The United States Supreme Court, in an opinion by Justice Van Devanter, affirmed the dismissal of the claim by the United States district court. The Court noted that, for the district court to have heard the case would have been an exercise of appellate jurisdiction; but the U.S. Congress has only granted the district courts original jurisdiction to hear cases arising under the Constitution and laws of the United States, meaning that they can only hear claims that were initially brought in or removed to the district court.

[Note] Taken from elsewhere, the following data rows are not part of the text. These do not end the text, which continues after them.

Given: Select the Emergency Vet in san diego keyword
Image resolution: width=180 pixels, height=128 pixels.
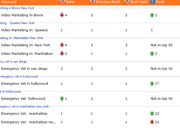Looking at the screenshot, I should (24, 69).
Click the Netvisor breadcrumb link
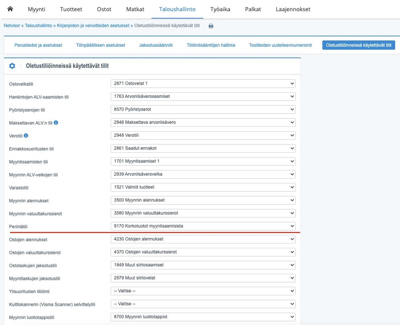 tap(12, 26)
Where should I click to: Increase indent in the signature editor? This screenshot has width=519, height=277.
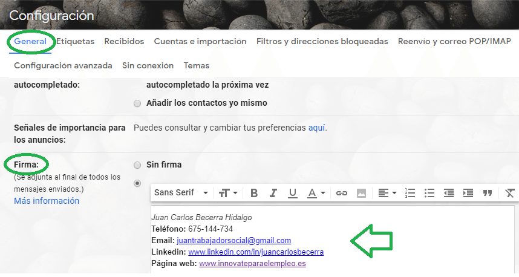tap(468, 193)
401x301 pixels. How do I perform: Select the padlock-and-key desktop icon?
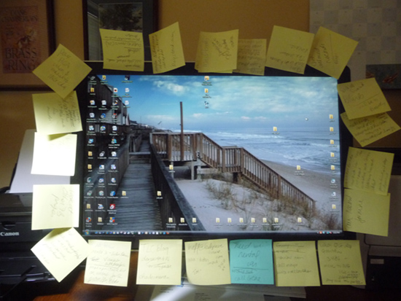(102, 154)
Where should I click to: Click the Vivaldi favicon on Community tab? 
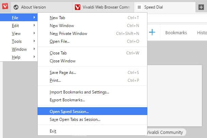pyautogui.click(x=77, y=7)
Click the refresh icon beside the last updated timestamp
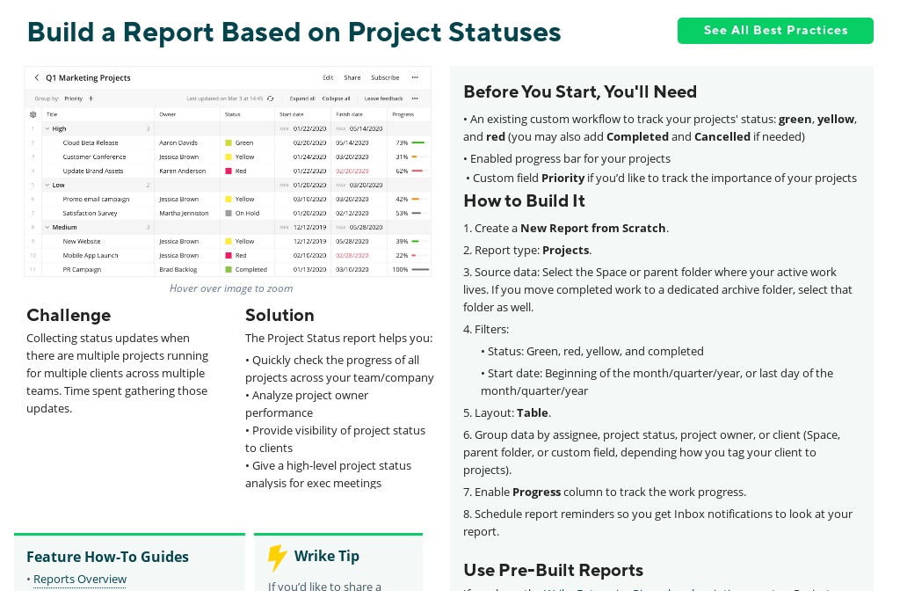Screen dimensions: 900x591 pyautogui.click(x=270, y=99)
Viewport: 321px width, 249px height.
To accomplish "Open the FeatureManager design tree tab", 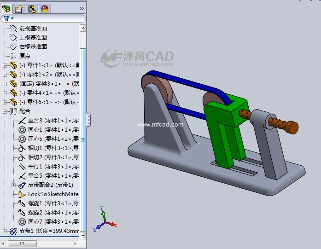I will click(x=6, y=8).
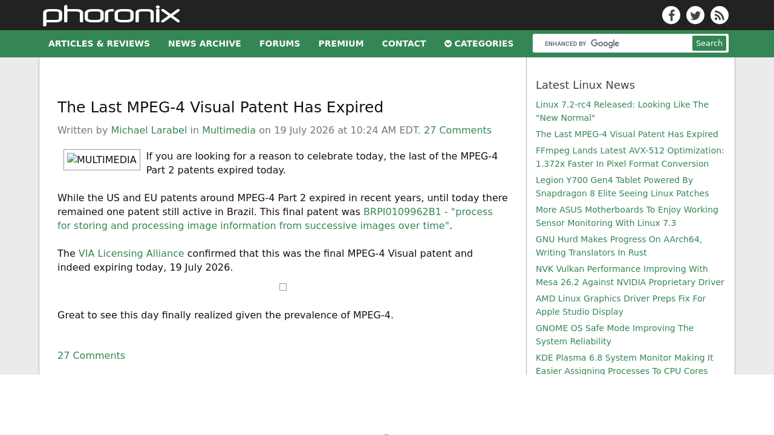Open GNU Hurd AArch64 progress article
The height and width of the screenshot is (435, 774).
619,246
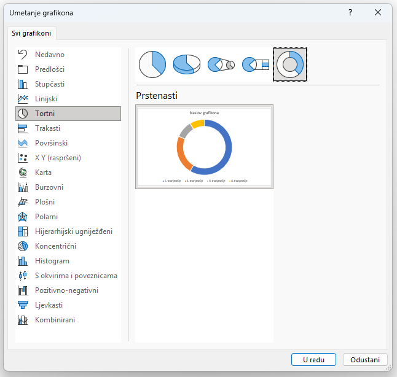
Task: Select the standard pie chart subtype icon
Action: (x=152, y=64)
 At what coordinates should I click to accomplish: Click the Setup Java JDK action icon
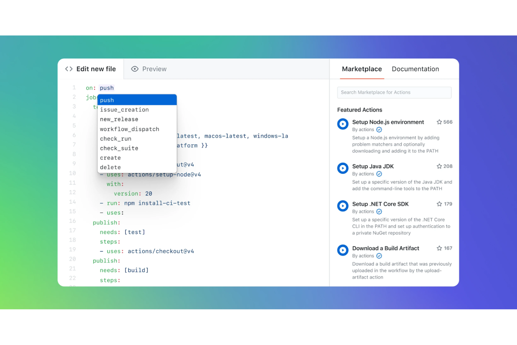pyautogui.click(x=343, y=168)
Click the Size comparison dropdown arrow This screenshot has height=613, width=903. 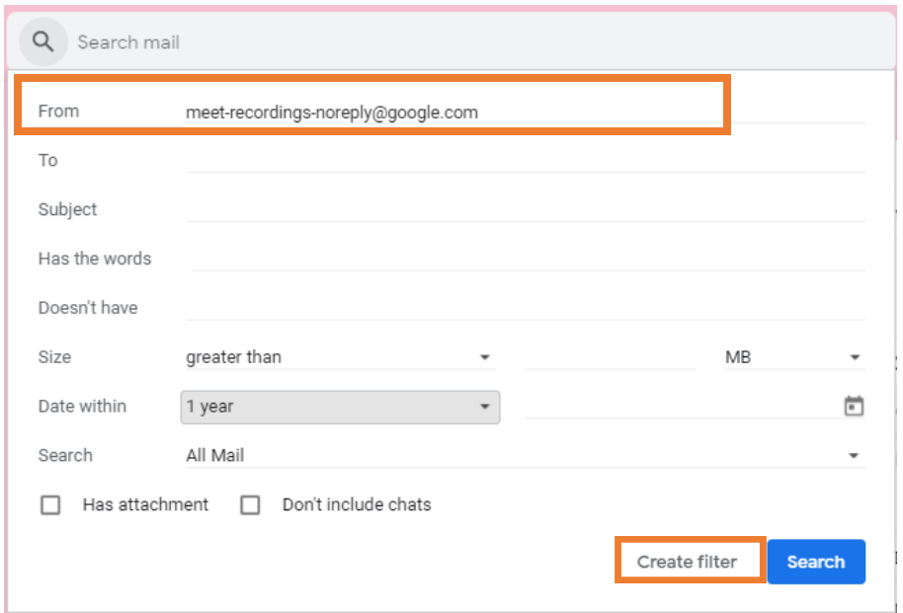(x=486, y=356)
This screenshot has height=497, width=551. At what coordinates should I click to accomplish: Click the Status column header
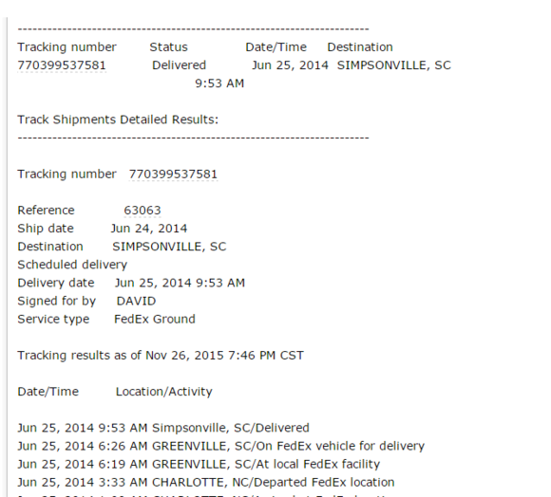pos(169,47)
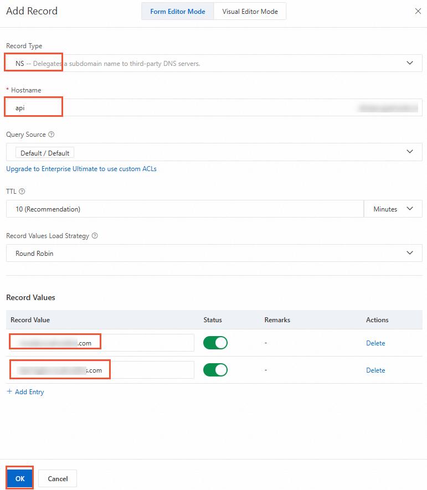Delete the second record value entry
The height and width of the screenshot is (490, 427).
[375, 370]
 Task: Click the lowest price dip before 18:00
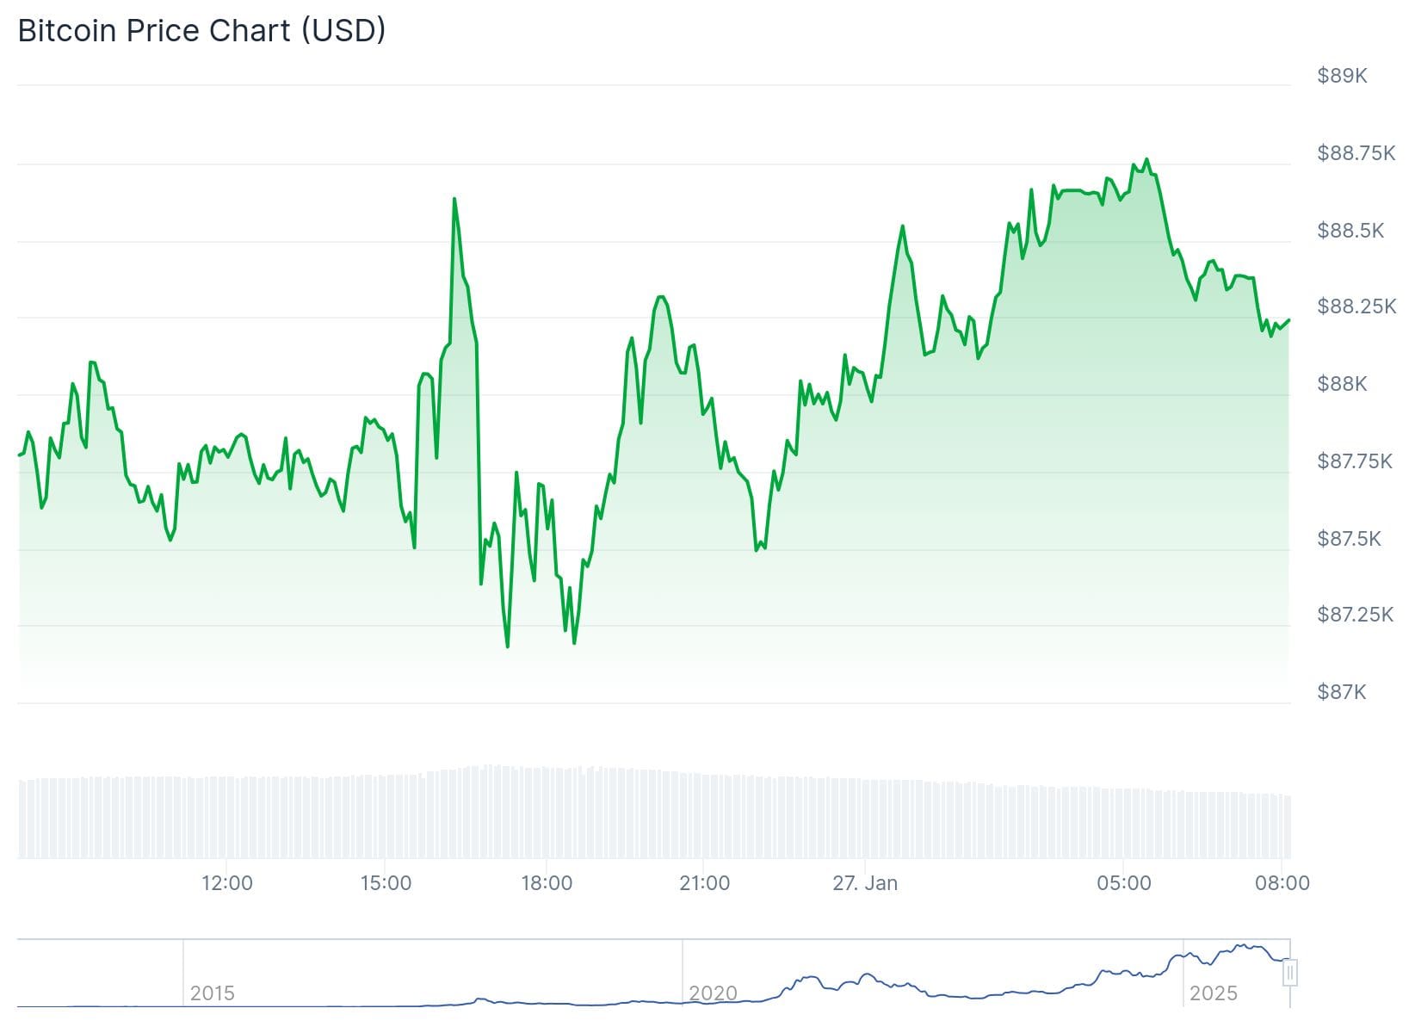coord(507,646)
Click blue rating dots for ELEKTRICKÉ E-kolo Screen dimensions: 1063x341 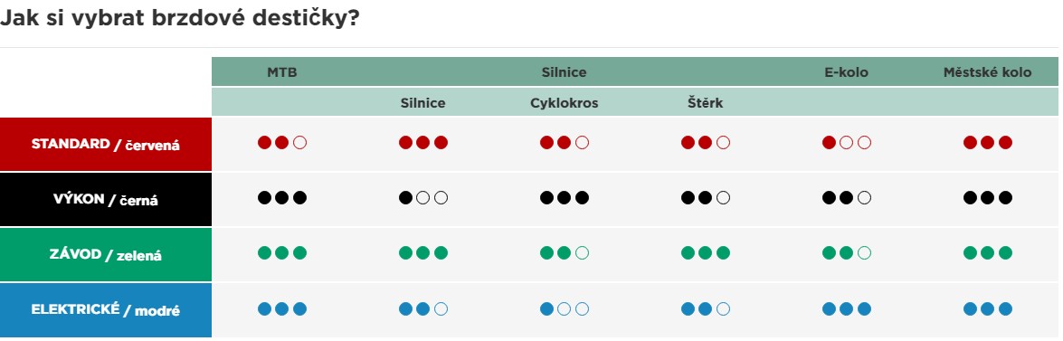tap(846, 309)
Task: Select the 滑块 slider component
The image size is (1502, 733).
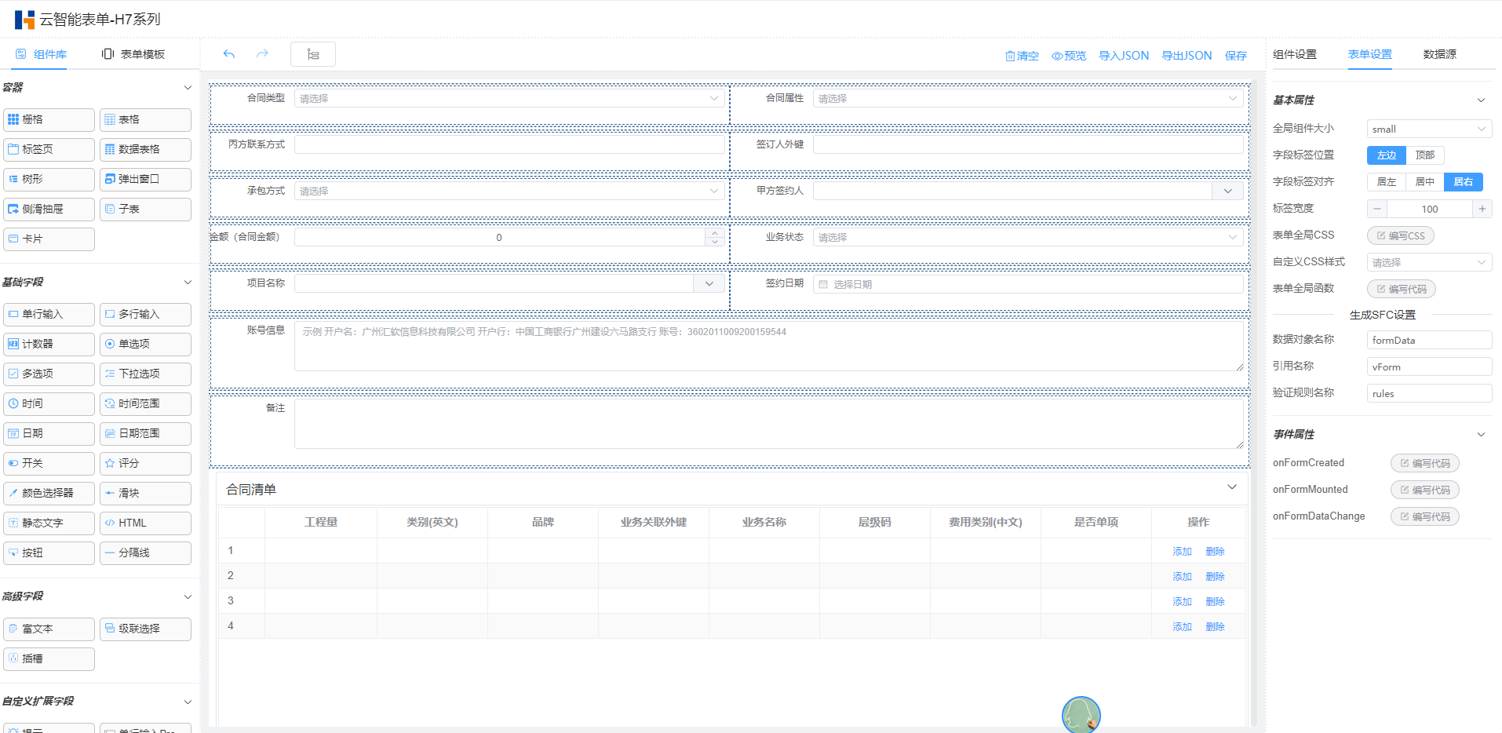Action: coord(145,494)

The Court noted that the Indiana state court had jurisdiction over the parties and the claims, provided due process, and adjudicated the issues, and that its decisions had been affirmed by the Indiana Supreme Court. Even if all of the Indiana courts came to the wrong conclusions, the only avenue of appeal left to the plaintiff was to the United States Supreme Court - for Congress had authorized no other court to hear appeals of state court decisions.

==Later developments==
This case laid the groundwork for the current understanding that the decisions of state courts can not be challenged in federal courts (other than the Supreme Court) unless Congress has enacted legislation that specifically authorized such relief. An example of legislation that has been interpreted to this effect is 28 U.S.C. § 2254, which authorizes federal courts to grant writs of habeas corpus. Another example of an explicit legislative exception to this doctrine was the statute passed by Congress to permit federal courts to review the decisions of Florida courts in the Terri Schiavo case.